▶ _Instructions to follow_
Copy the entries exactly, through the "Open the Keeper" line.

BEGIN Source information

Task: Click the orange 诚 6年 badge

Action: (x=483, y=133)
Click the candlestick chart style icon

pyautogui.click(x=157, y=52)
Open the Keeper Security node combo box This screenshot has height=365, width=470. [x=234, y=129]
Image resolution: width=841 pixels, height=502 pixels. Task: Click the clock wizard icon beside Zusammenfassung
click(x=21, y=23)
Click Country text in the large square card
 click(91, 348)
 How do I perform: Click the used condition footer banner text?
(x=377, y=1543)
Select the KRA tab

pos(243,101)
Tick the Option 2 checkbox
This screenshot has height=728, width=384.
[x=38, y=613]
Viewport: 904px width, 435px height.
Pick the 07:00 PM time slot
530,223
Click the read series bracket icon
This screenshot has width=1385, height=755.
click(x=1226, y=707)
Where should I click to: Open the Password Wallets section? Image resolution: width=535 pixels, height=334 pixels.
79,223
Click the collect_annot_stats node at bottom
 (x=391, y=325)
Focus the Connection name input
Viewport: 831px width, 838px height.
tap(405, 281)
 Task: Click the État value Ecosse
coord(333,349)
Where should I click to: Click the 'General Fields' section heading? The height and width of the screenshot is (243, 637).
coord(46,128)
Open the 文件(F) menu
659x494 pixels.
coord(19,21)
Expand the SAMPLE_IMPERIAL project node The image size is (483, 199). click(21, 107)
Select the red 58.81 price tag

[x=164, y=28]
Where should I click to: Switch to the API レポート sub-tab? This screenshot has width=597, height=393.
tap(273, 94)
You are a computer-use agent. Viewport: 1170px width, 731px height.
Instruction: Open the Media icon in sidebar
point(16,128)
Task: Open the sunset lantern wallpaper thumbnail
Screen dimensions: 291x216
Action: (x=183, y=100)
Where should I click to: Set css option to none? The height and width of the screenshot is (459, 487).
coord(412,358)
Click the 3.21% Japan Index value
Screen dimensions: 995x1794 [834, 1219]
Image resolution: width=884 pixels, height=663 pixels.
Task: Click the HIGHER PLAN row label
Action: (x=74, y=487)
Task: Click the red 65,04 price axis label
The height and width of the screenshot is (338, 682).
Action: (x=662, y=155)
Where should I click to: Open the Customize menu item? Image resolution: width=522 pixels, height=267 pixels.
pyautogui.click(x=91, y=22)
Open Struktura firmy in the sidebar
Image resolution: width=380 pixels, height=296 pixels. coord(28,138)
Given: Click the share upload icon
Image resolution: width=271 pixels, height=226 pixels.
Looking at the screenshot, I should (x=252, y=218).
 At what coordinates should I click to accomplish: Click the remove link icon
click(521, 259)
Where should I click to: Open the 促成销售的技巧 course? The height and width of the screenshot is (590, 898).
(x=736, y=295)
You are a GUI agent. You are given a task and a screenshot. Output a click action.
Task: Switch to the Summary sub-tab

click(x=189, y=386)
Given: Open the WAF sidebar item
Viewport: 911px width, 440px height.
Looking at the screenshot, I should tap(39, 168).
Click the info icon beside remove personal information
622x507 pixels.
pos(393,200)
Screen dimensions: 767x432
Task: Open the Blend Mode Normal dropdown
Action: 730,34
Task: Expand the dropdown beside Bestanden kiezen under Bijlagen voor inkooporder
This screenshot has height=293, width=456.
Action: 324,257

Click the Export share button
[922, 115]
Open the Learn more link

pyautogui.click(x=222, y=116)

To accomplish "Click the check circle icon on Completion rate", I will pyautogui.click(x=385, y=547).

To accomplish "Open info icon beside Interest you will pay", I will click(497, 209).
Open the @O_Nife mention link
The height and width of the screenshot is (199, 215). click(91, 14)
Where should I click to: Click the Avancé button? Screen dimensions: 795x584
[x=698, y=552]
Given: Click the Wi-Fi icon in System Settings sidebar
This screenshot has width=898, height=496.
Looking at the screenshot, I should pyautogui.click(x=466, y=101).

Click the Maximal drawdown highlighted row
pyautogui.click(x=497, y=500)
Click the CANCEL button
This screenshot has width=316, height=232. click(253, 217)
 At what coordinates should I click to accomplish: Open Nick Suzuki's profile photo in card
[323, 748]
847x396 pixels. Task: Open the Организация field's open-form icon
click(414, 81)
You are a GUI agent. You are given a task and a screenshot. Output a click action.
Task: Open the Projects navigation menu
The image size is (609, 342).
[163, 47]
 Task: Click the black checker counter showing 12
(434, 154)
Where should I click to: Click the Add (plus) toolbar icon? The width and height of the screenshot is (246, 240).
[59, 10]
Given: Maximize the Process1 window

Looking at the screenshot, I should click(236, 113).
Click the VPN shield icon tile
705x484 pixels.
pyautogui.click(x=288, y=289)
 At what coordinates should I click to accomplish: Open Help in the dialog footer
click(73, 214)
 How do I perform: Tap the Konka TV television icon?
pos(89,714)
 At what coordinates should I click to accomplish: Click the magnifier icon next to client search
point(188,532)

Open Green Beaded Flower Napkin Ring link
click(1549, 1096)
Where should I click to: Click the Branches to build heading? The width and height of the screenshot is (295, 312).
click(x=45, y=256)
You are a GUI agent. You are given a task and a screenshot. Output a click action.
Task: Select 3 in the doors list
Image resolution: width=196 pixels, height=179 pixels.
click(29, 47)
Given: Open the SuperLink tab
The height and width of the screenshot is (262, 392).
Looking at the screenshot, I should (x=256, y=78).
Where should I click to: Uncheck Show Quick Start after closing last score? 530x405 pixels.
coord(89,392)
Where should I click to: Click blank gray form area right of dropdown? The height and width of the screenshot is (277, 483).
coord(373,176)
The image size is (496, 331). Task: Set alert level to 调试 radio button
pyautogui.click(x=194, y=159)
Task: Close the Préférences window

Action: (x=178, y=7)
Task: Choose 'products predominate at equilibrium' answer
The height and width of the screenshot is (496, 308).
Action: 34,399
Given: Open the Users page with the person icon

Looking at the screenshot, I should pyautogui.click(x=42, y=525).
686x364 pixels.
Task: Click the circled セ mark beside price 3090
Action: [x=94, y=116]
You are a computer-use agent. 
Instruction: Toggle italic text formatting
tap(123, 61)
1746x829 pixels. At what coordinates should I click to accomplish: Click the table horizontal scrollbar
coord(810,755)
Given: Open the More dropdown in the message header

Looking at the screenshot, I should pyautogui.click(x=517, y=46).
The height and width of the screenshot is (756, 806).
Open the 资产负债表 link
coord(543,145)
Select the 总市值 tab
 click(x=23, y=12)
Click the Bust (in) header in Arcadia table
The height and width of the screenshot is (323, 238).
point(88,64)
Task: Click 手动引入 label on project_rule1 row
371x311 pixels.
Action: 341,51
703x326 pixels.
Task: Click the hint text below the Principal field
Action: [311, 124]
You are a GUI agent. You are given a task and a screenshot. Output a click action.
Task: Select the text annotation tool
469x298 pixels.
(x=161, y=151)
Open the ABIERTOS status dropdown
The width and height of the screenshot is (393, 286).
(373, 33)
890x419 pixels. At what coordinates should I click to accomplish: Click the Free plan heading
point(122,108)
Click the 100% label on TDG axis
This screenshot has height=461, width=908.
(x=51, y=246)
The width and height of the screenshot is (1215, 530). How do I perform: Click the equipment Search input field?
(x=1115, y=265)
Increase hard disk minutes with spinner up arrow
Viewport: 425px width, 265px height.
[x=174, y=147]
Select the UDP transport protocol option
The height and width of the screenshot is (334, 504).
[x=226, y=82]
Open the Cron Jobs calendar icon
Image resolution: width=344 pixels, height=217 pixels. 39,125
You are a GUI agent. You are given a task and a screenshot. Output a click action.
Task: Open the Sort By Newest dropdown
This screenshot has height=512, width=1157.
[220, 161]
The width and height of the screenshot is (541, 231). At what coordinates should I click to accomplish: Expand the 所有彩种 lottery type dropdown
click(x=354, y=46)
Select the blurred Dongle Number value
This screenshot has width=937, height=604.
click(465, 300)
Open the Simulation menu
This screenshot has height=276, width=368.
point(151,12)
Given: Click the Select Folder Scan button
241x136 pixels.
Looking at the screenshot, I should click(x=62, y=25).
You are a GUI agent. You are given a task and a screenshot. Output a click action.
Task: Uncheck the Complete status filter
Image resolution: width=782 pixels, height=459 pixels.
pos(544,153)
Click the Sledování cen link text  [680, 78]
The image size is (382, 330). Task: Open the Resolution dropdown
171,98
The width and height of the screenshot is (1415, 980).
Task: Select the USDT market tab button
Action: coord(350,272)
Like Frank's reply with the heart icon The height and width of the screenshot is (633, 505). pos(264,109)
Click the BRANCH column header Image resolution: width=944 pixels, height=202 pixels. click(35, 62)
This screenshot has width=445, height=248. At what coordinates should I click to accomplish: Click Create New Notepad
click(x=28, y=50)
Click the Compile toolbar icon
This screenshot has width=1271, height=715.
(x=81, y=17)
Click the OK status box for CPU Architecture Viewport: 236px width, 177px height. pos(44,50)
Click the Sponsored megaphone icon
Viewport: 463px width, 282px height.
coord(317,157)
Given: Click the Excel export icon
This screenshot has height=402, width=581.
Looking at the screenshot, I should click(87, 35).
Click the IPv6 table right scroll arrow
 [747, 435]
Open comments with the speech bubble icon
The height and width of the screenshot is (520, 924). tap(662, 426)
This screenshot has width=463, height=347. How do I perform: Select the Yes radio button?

END Source information

▶ _Response to this exercise_
Task: Click the orange 诚 6年 badge

Action: (x=483, y=133)
Click the candlestick chart style icon

pyautogui.click(x=157, y=52)
Open the Keeper Security node combo box This screenshot has height=365, width=470. [x=234, y=129]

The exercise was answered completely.